Sockeye Introduction

University of British Columbia

Tony Liang

September 27, 2023

Land acknowledgement

I would like to acknowledge that I work on the traditional, ancestral, and unceded territory of the Coast Salish Peoples, including the territories of the xwməθkwəy̓əm (Musqueam), Skwxwú7mesh (Squamish), Stó:lō and Səl̓ílwətaʔ/Selilwitulh (Tsleil- Waututh) Nations.

Traditional: Traditionally used and/or occupied by Musqueam people

Ancestral: Recognizes land that is handed down from generation to generation

Unceded: Refers to land that was not turned over to the Crown (government) by a treaty or other agreement

Setup VSCode

Checkout the instruction of your right platform below:

Open this link to download, once it is finished:

  1. Open the downloaded VSCode-darwin-universal.zip file.
  2. Move the extracted VS Code app from Downloads to Applications. (Located to your left under Favorites)
  3. Launch VS Code and open the Command Palette by Cmd + Shift + P.
  4. Type shell command.
  5. Select the option: Install code command in PATH.
  6. Restart your terminal and try entering: code --version to confirm successful installation.

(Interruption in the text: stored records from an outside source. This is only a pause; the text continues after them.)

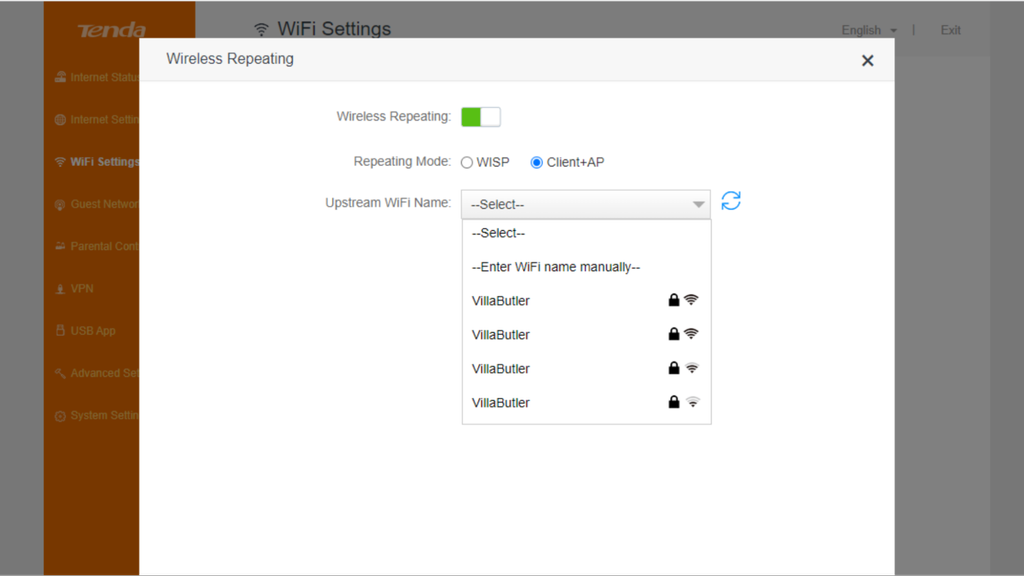This screenshot has height=576, width=1024.
Task: Select the Client+AP repeating mode
Action: pos(536,161)
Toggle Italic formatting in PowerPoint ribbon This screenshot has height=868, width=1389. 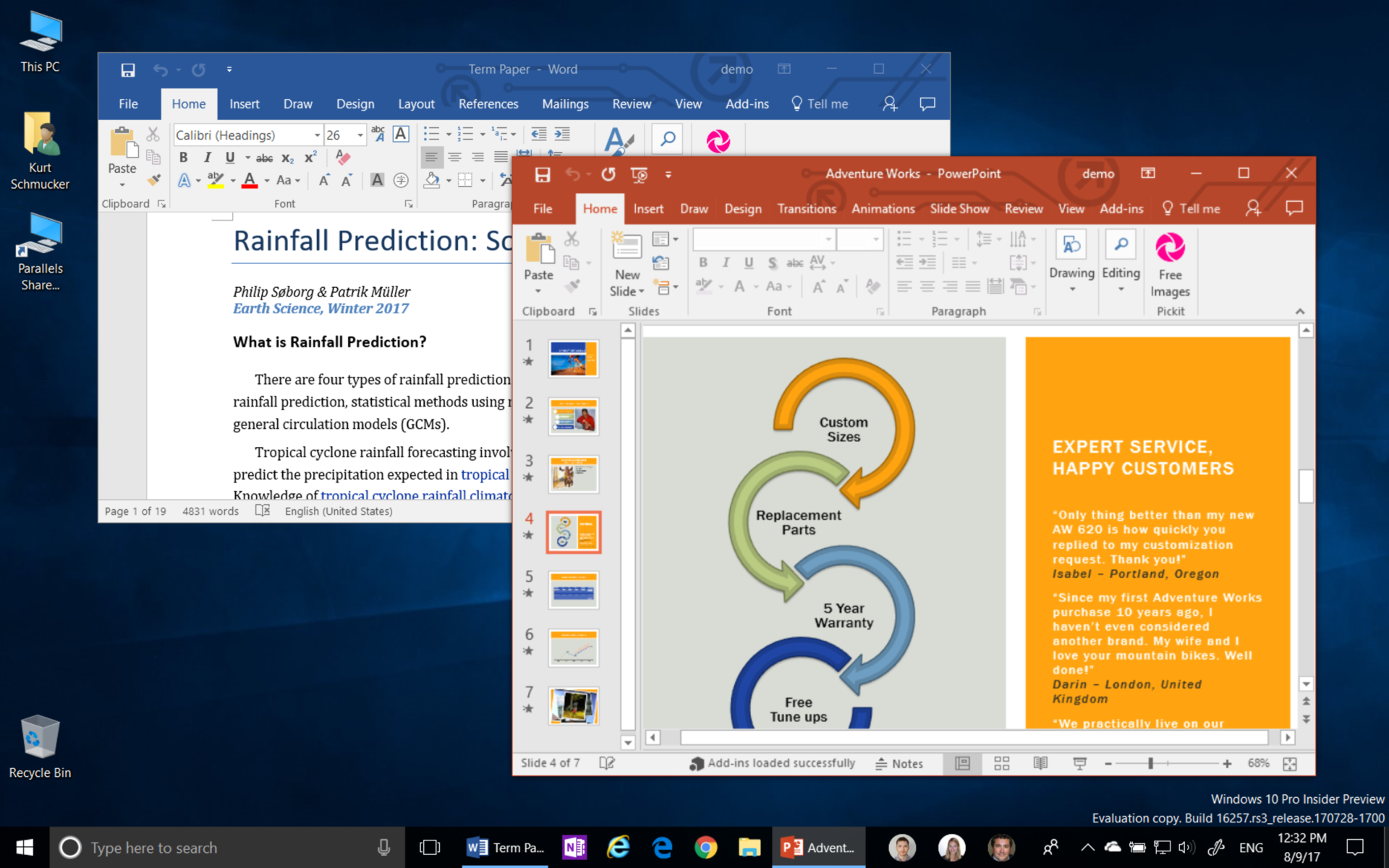pos(725,262)
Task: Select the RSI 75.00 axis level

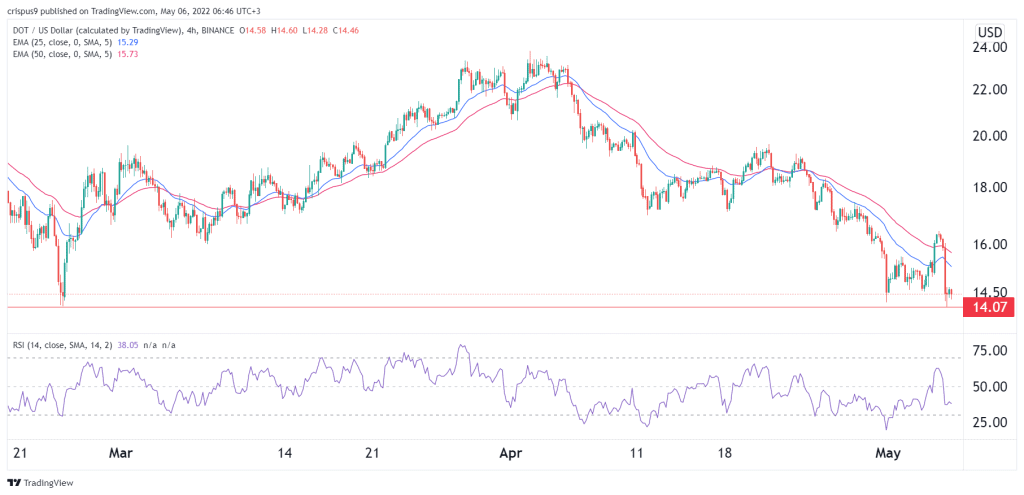Action: [988, 351]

Open this link to download and run it:

On Select Additional Tasks:

  • Add ‘Open with Code action to Windows file context menu’.
  • Add ‘Open with Code’ action to Windows directory context menu”.
  • Register Code as an editor for supported file types
  • Add to PATH (should be selected by default).

Connecting to Sockeye

Note

You need to have a UBC IP address in order to access to the server by connecting to UBC WIFI or VPN1

Login to sockeye with the ssh command:

ssh cwl@sockeye.arc.ubc.ca
  • cwl is your campus wide login.

  • password is your same CWL password.

  • sockeye.arc.ubc.ca is the server address.

  • you also need Two-Factor Authentication 2FA.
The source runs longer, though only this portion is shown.